*PROVIDED PASSAGE*
Insurance Law § 315(b) (like its predecessor, Insurance Law § 335, prior to the 1984 recodification of the Insurance Law) is intended to provide two agencies - the Insurance Department, to secure complete claims experience for rating purposes, and the Health Department, for disciplinary purposes - with relevant data concerning medical malpractice claims. However, pursuant to an agreement between the two agencies, an entity subject to Insurance Law § 315 may fulfill its reporting obligation by submitting the required information to the Health Department alone, which then furnishes information as requested by the Insurance Department. See Office of General Counsel (“OGC”) Opinion No. 07-07-27 (July 26, 2007). 4

In response to the present query, which asks whether an insurer engaged in issuing professional medical malpractice policies in New York is required to submit medical malpractice claim information when a medical PC but no physicians, physician assistants or specialist assistants are named in such claim, Insurance Law § 315(b)(1) applies to all reports of claims for medical malpractice that involve physicians, physician’s assistants and specialist’s assistants. However, the “insureds” referred to in Insurance Law § 315(b)(1) includes not just physicians, physician’s assistants and specialist’s assistants for whom insurers are directed to report for under that section pursuant to Insurance Law § 315(a), but medical PC’s, professional service limited liability companies (“PLLC”), and limited liability partnerships (“LLPs”) that are set up by licensed physicians. Insurance Law § 315(a), which limits the reporting requirements of Insurance Law § 315(b)(1) to claims of medical malpractice against physicians, physician’s assistants and specialist’s assistants, is not intended to exclude medical PC’s, owned solely by physicians, from the reporting requirements of Insurance Law § 315(b)(1), especially because such claims would not be reported otherwise in the situation posed by the inquiry. For public policy reasons, it is reasonable to construe Insurance Law § 315(b)(1) to require an over-inclusive rather than an under-inclusive degree of reporting. See OGC Opinion No. 07-07-27 (July 26, 2007). Indeed to construe the section otherwise would be to elevate form over substance. A claim against a PC, PLLC or LLP set-up by licensed physicians would, of necessity, involve the physician, physician’s assistant or specialist’s assistant.

*PROBLEM SET*
(1) Answer these questions from the passage on medical malpractice claim reporting.
(a) Which two agencies is Insurance Law § 315(b) meant to provide with data on medical malpractice claims?
(b) Under the agreement between those agencies, which agency alone may receive the required information?
(c) Besides physicians, physician's assistants and specialist's assistants, which entities set up by licensed physicians count as "insureds" under Insurance Law § 315(b)(1)?
(2) Continue the passage on medical malpractice claim reporting from its final sentence.

*RECORD EXCERPTS*
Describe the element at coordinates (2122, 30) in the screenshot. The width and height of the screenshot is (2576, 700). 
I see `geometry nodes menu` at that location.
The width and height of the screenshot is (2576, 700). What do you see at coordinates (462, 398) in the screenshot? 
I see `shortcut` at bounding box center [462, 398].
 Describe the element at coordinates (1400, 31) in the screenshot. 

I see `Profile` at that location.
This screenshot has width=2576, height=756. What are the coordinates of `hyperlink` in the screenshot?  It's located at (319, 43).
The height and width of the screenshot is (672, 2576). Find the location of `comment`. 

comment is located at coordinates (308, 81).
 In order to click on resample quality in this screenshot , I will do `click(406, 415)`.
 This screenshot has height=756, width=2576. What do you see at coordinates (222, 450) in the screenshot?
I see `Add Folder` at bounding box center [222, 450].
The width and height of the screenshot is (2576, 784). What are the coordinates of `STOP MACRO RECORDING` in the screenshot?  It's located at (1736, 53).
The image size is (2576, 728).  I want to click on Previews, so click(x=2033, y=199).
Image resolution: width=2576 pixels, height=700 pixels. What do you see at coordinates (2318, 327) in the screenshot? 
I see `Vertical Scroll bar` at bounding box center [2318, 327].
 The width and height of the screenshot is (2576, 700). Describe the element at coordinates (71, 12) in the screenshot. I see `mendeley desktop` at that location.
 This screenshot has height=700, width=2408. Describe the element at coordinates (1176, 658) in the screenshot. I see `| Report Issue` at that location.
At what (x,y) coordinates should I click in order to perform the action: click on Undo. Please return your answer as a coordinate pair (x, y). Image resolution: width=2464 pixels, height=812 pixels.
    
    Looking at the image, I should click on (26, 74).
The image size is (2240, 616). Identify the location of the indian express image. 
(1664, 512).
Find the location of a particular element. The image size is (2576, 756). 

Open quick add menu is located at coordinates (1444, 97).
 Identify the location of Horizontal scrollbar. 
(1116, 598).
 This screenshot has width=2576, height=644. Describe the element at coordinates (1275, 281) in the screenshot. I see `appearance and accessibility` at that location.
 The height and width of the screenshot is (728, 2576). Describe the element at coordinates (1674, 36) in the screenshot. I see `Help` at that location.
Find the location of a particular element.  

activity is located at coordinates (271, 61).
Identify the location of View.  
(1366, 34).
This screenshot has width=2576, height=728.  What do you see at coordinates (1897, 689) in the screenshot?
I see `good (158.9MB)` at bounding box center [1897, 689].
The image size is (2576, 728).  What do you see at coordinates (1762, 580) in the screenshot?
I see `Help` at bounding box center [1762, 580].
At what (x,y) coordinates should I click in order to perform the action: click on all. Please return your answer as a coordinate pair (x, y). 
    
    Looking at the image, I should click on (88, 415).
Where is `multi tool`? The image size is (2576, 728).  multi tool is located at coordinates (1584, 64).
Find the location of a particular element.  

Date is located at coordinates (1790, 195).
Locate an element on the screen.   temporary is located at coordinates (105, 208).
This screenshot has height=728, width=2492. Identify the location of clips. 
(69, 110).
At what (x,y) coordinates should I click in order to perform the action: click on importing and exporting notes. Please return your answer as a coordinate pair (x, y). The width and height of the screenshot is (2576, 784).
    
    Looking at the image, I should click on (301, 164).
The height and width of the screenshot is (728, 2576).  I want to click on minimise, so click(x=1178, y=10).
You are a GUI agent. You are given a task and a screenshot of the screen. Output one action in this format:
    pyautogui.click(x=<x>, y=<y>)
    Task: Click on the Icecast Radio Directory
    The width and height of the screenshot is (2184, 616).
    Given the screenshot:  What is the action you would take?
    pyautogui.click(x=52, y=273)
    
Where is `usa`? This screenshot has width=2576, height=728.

*RESULTS IN ORDER*
(1)
(a) The Insurance Department and the Health Department.
(b) The Health Department.
(c) Medical PCs, professional service limited liability companies (PLLCs), and limited liability partnerships (LLPs).

(2)
For further information you may contact Associate Counsel Alexander Tisch at the New York City Office.


1 Title VIII of the N.Y. Education Law sets forth the regulation for the admission to and the practice of certain professions inclusive of medicine as performed by physicians, physician’s assistants and specialist’s assistants along with chiropractic, dentistry and dental hygiene, veterinary medicine and animal health technology, physical therapy and physical therapist assistants, pharmacy, nursing and midwifery.

2 Reports shall be made to the Department of Education pursuant to Insurance Law § 315(d)(1).

3 The opinion request references the reporting of disposition of claims as separate from the reporting of claims in general. However, Insurance Law § 315(c)(5) encompasses the reporting of the final disposition of claims as part of the general reporting requirement set forth in Insurance Law § 315(b).

4 However, reports of any surcharge or merit-rating adjustment and reports of any cancellation, including voluntary cancellation by the insured and the reason for the cancellation must be provided to the Insurance Department pursuant to Circular Letter No. 6 (2010).